Half, I’m not sure that European residency really lasts that much longer than in the USA. Remember for one thing– in Europe they start “medical school” (or the equivalent) right out of high school, while we have 4 years of undergrad in the USA. The Europeans tend to do basic/clinical science related coursework for 2 years, then ease into the more hands-on approaches.
And even if you discount this factor, I have doubts that the European hours adjustment would necessarily do that much to extend the residency. Think about it, in these crazy 80-hour (or more like 90 hour, in reality) work weeks we have in the USA, how much of that is actual training? And how much is utterly useless scut (though not all scut is bad)?
I’d say that maybe 20-25% of residency in the USA is actual training, the rest is gopher-work for the hospital for low pay that contributes little to training.

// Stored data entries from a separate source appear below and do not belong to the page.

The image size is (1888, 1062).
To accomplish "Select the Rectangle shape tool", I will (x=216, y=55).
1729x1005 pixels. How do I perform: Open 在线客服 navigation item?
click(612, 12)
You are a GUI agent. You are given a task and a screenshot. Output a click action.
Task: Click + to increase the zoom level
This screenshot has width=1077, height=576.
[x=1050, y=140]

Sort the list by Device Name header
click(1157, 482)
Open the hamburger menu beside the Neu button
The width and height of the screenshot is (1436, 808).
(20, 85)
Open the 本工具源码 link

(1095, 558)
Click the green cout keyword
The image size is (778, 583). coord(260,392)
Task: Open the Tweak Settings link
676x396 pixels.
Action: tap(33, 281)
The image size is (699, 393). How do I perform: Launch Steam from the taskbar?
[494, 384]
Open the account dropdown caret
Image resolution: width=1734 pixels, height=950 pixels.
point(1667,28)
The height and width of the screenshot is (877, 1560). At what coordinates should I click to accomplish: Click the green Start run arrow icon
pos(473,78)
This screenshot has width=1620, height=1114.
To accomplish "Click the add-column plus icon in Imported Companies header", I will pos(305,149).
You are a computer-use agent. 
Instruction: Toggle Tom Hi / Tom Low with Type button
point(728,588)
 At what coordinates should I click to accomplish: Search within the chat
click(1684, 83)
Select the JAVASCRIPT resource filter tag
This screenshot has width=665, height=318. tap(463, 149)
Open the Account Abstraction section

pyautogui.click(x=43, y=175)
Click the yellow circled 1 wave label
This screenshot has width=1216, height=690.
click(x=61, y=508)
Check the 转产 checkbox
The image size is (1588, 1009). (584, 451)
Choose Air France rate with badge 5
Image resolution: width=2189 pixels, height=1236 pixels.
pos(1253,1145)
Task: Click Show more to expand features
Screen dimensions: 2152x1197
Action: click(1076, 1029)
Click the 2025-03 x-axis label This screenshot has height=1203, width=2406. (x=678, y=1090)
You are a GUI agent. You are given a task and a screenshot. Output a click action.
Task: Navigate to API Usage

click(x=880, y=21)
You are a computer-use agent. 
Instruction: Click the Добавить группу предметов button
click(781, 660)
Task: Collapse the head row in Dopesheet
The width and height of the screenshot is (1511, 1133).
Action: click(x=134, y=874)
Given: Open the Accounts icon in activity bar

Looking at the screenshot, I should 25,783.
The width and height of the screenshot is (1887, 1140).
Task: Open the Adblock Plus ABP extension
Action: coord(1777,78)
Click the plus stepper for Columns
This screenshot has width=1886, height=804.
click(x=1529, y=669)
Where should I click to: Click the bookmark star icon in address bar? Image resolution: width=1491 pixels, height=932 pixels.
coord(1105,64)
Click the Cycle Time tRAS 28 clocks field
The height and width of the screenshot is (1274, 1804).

That is– the European training-to-scut ratio is much better than in the USA.
So somebody training in, say, Milan or Barcelona or Berlin can have their cake and eat it too– more of an actual life while in residency, and still finish in a decent number of years since they’re not being scutted out, but actually training.
This has been basically borne out from what I’ve seen– I’ve met a good number of Europeans who’ve finished their fellowships, boarded in IM specialties like GI and Cardio, and they’re almost always younger, often a good deal, than the same people finishing fellowships in the USA. In fact, if you speak a language like Italian or French or German or whatever, maybe you’ve got it made– Europe seems to like US-trained docs and I’ve heard of people migrating over to the Eurozone.
Again, the issue here boils down to one word: Economics. As long as medical residents are seen as a cheap-worker gravy train for the hospitals, the current system won’t change.
Great comment, Striatus. Nicely done.
I’d like to point out for the record that Ireland is non compliant with the working time directive. We work worse hours than American doctors-weekends can be up to 56 hours straight with NO sleep. Several juniors I knew of DIED after these shifts, in car accidents and a couple from cardiovascular problems.